Le désarroi s’installe dans le camp des partisans de la Constitution qui prédisent l’isolement de la France, sa perte d’influence en Europe. Pis encore, la France risque d’encourir une punition de la part de ses partenaires. Pour eux, il n’y aurait pas d’alternative au « Oui » !

La pauvreté intellectuelle des arguments des tenants du « Oui » est abyssale. Ils sont dans l’incapacité de concevoir la construction européenne en dehors de leur modèle réducteur, irréaliste et décalé par rapport aux réalités internationales, modèle né d’un esprit de système qui a fait tant de mal au XXème siècle.

Les thuriféraires de la Constitution proposent une Europe bloc qui s’impose en tant que telle dans le monde ; une Europe totalement unifiée et harmonisée qui dans l’ordre interne s’autogère selon les mêmes règles, les mêmes principes, une Europe kolkhoze gouvernée en fait par les réseaux technocratiques de Bruxelles et de Francfort, en décalage avec les réalités et au mépris des aspirations économiques et politiques du peuple.

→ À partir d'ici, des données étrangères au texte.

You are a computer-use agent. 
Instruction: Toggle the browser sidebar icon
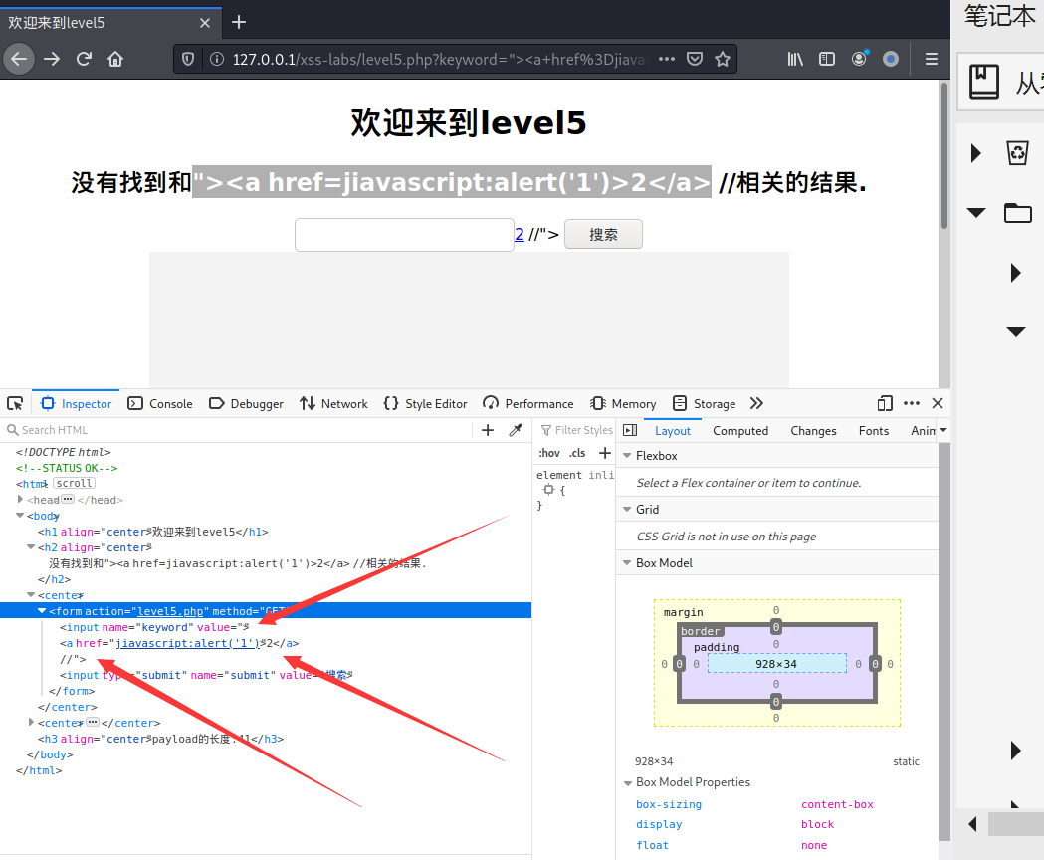[826, 59]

Non, le peuple ne se trompe pas car il subit depuis maintenant une vingtaine d’années les conséquences des choix macroéconomiques européens qui constituent une véritable camisole de force: chômage de 10 % de la population active largement imputable à la politique monétaire de la BCE, délocalisations des entreprises, démantèlement des services publics, de la PAC, du tarif extérieur douanier commun protecteur du Marché Commun, politique du tout concurrentiel, décision de la Commission qui refuse le rachat d’Altran par Péchiney, mais l’autorise en sens inverse, ce qui aboutit à la quasi disparition des usines Pechiney en France.

On leur faisait miroiter le contrôle de l’immigration grâce à une politique coordonnée de l’Europe au prix du démantèlement des frontières nationales, ils y ont gagné l’Europe passoire de Schengen. On leur vantait une souveraineté partagée pour être efficace, la réalité est tout autre, on additionne les faiblesses. La France perd chaque jour davantage de l’influence à Bruxelles, incapable de maîtriser un système qui lui échappe.

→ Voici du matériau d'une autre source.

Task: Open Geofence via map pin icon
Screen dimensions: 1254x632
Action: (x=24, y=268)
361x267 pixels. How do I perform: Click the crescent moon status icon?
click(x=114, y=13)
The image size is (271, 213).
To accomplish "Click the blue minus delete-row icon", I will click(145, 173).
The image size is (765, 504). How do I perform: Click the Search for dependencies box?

La construction européenne est désormais synonyme d’inefficacité et de difficultés croissantes dans tous les domaines qui ne seront en rien corrigées par le Traité constitutionnel dont les mécanismes, comme le vote à la majorité qualifiée, aboutira à imposer à la France des textes qu’elle ne souhaite pas.

Alors le peuple est décidé à marquer un coup d’arrêt à la fuite en avant de cette construction européenne contraire à ses intérêts et à ses conceptions.

Contrairement à ce que prétendent les eurobéats, il existe une très grande cohérence et complémentarité dans le vote du Non !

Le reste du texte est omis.